> _INPUT MATERIAL_
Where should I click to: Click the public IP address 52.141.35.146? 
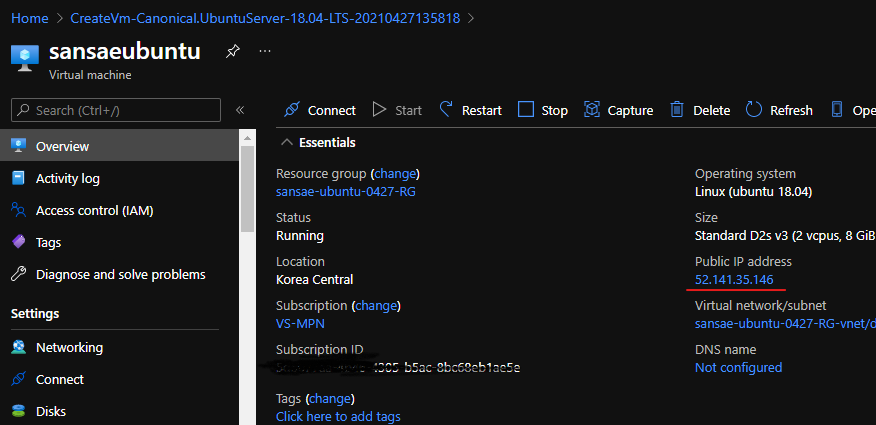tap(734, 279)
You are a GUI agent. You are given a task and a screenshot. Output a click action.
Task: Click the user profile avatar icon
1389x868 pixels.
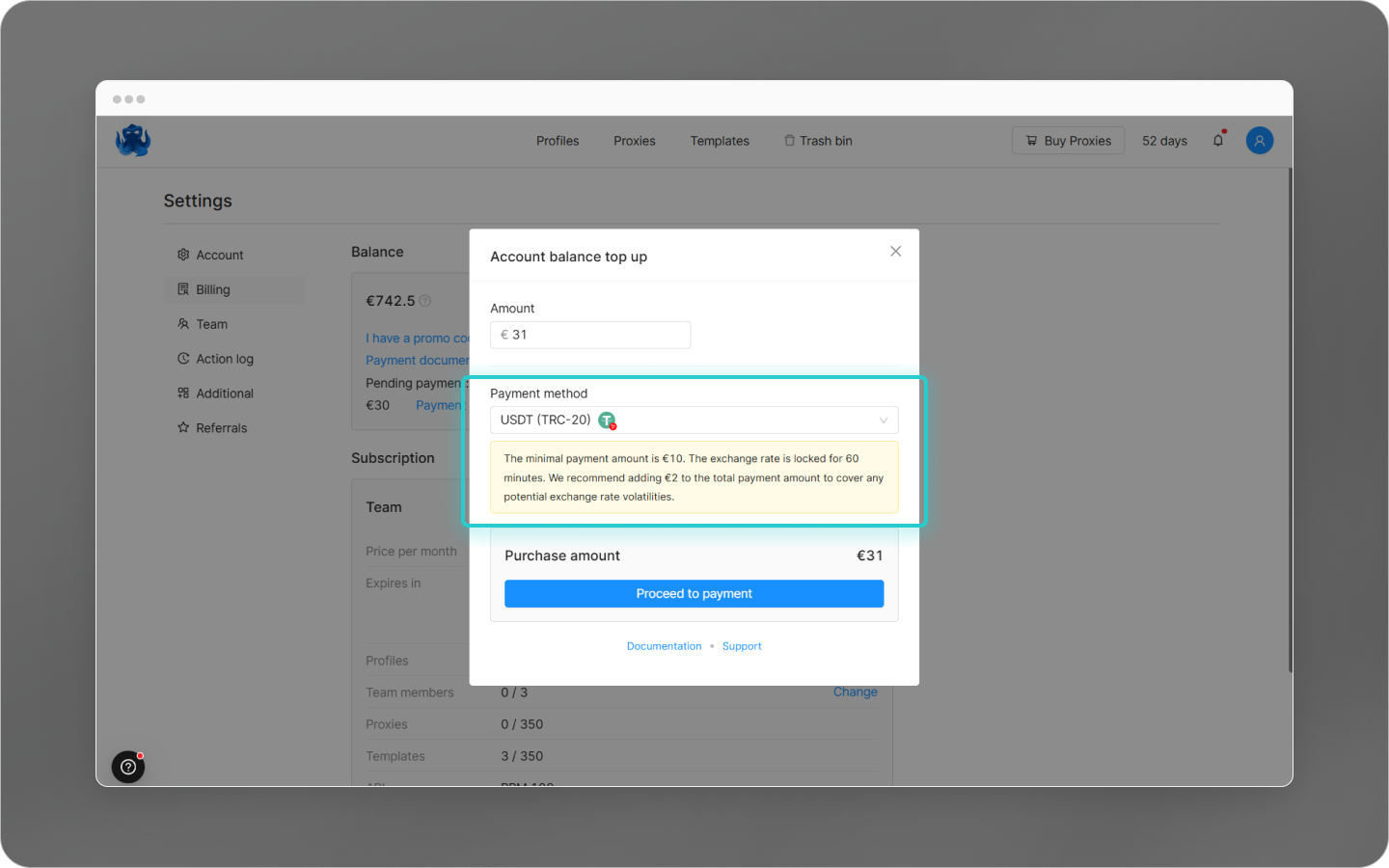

--

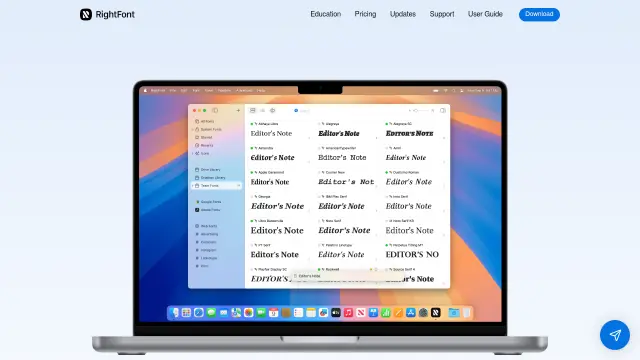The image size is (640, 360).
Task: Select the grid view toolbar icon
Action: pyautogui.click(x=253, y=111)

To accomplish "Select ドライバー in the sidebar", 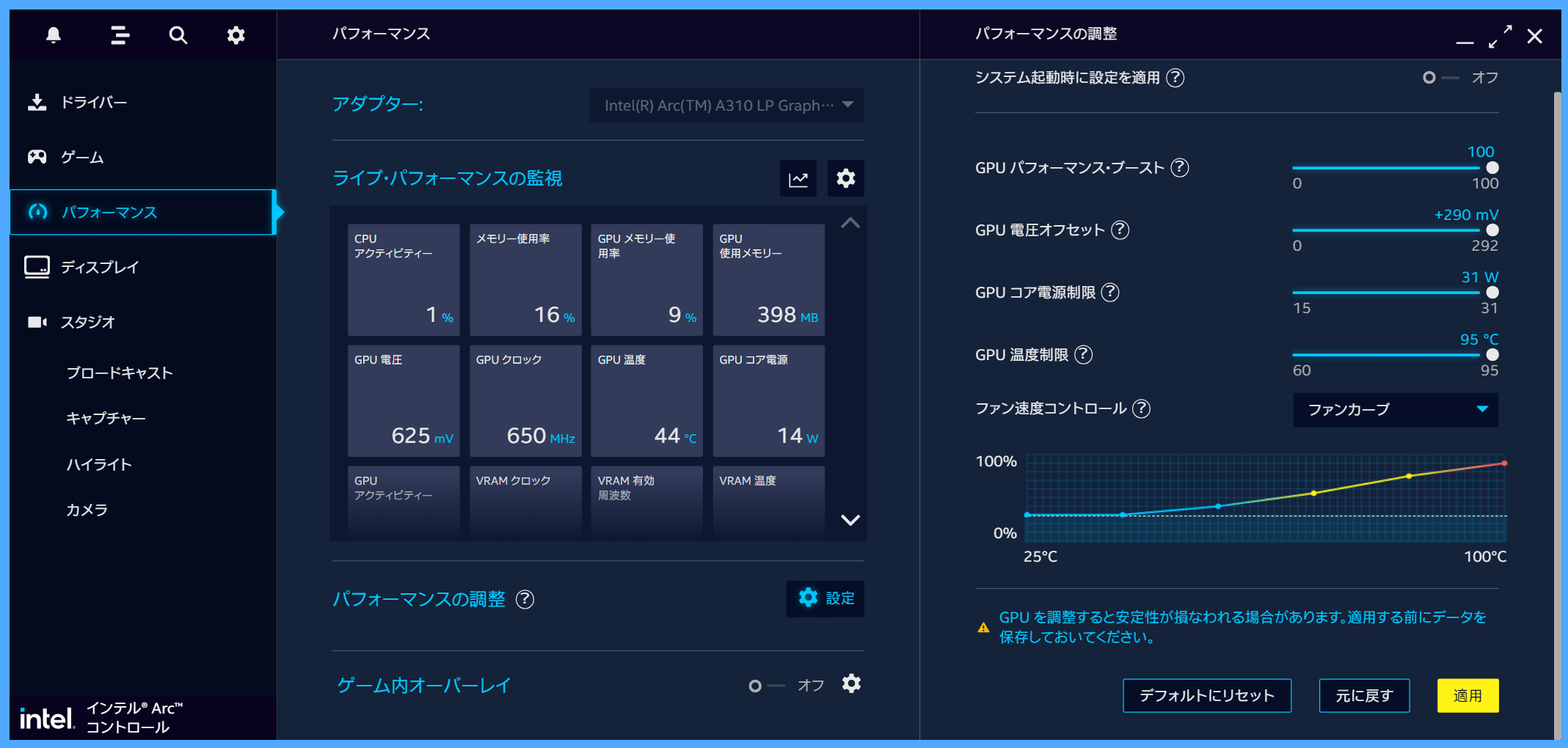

> _THE EXERCISE_
Can you rewrite the lines between the one holding "You are a GUI" and the one holding "1389x868 pixels.", inclusive, with "screenshot" changed to "screen capture" and nothing else altered?

> _SOLUTION BELOW_
You are a GUI agent. You are given a task and a screen capture. Output a click action.
Task: Click the user profile avatar icon
1389x868 pixels.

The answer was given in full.